Il pm diventerà più debole o più forte?
Il testo della riforma non tocca i poteri del pubblico ministero, che restano formalmente invariati. Tuttavia i sostenitori del No teorizzano che il pm, isolato dal giudice, perda i suoi connotati di garante dei diritti e diventi esclusivamente un organo di accusa con enormi poteri di indagine, sbilanciato verso il momento delle indagini e proiettato verso la polizia giudiziaria.
Il giudice diventa più debole o più forte?
Come nel caso dei pm, la riforma non tocca i poteri dei giudici. Tuttavia i sostenitori del Sì sono convinti che la riforma valorizzi il ruolo del giudice, che così sarà davvero terzo e imparziale e in alcun modo condizionato dal pubblico ministero.
Le questioni politiche
La riforma sottopone i pubblici ministeri all’esecutivo?
Tecnicamente no. La riforma, infatti, continua a prevedere letteralmente che il pm rimanga «autonomo e indipendente rispetto a ogni altro potere». Dunque nulla nella riforma fa presupporre uno slittamento del pm nell’orbita del governo. Tuttavia, il pm separato dal giudice rimarrà il titolare dell’azione penale e coordinerà la polizia giudiziaria, composta da membri della Polizia, dei Carabinieri o della Guardia di finanza. Tutte forze dell’ordine sottoposte verticisticamente al ministero dell’Interno, della Difesa e dell’Economia. Chi sostiene la tesi dell’influenza dell’esecutivo cita il caso della Francia, dove il pm separato dal giudice è sottoposto al ministero della Giustizia.
La riforma è vessatoria nei confronti dei magistrati?

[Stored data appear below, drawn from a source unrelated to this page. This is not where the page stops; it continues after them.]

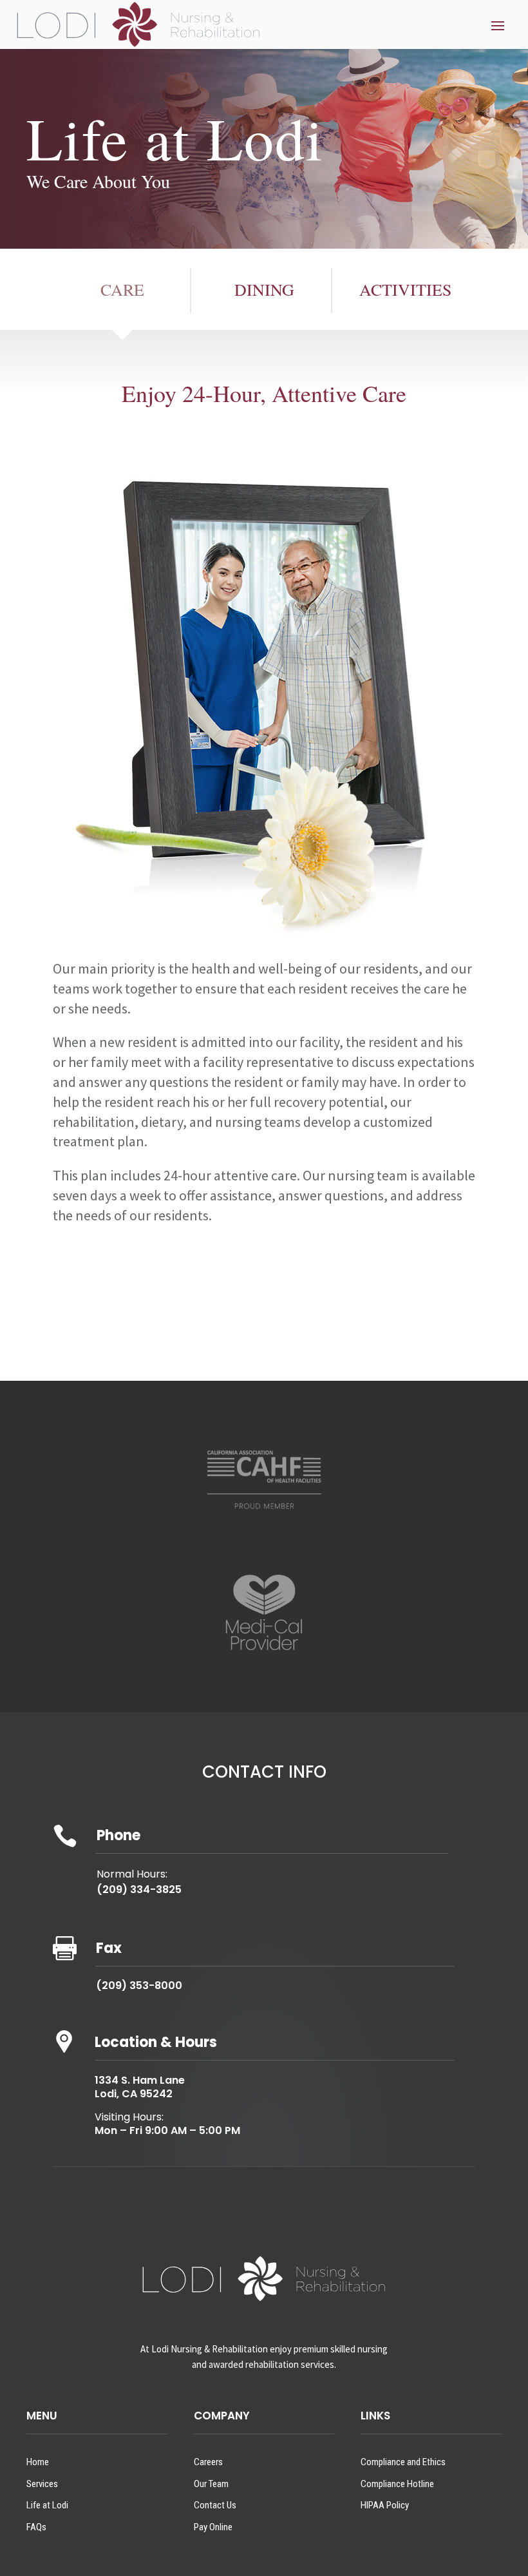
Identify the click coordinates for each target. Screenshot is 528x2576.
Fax (109, 1948)
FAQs (36, 2527)
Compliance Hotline (397, 2484)
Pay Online (213, 2527)
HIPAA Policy (385, 2505)
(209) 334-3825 (139, 1889)
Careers (208, 2462)
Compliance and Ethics (403, 2462)
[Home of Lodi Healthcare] (138, 24)
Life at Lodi (47, 2505)
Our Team (211, 2484)
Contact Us (215, 2505)
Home (37, 2462)
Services (42, 2484)
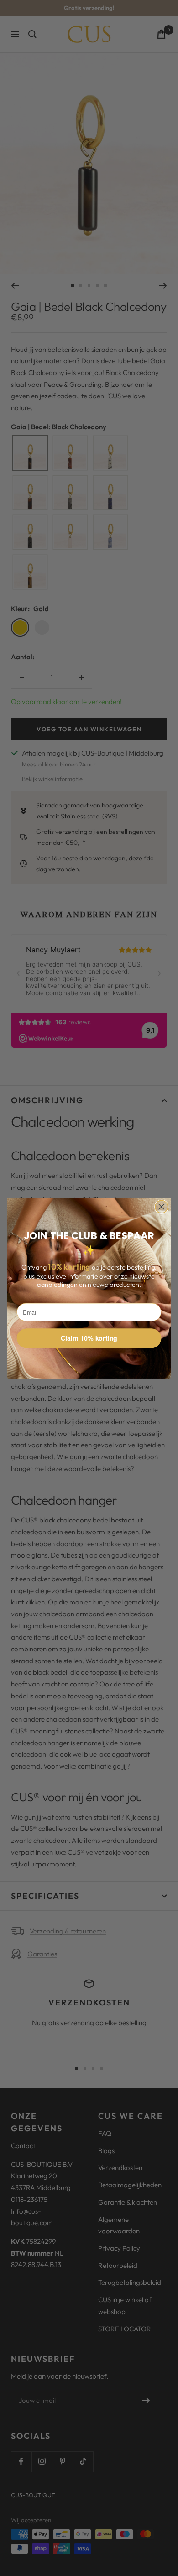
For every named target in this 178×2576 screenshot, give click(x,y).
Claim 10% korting (89, 1338)
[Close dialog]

Lo è nella misura in cui si ritiene che il meccanismo del sorteggio per scegliere i membri del Csm sia un modo per sottintendere che la categoria dei magistrati sia così inaffidabile da non poterle permettere di eleggere i componenti del suo organo di governo autonomo. Chi sostiene il contrario – come il ministro della Giustizia Carlo Nordio – sostiene che tutti i magistrati sono in grado di svolgere le funzioni al Csm allo stesso modo in cui «sono in grado di condannare o di chiedere l’ergastolo per qualcuno». Un dato di fatto è che nessun organo costituzionale – e il Consiglio superiore lo è – ha i propri membri scelti per sorteggio.
Se la maggioranza perde il referendum, la premier Giorgia Meloni deve dimettersi?
Tecnicamente no. Il referendum costituzionale non ha alcun legame diretto con la legittimazione del governo a proseguire nella legislatura. Tuttavia, le opposizioni ritengono che una bocciatura di una riforma costituzionale corrisponda anche a una bocciatura del governo e dunque implichi conseguenze anche politiche. La maggioranza, invece, ritiene che il referendum sia su una riforma tecnica e che dunque non intacchi politicamente la stabilità del governo.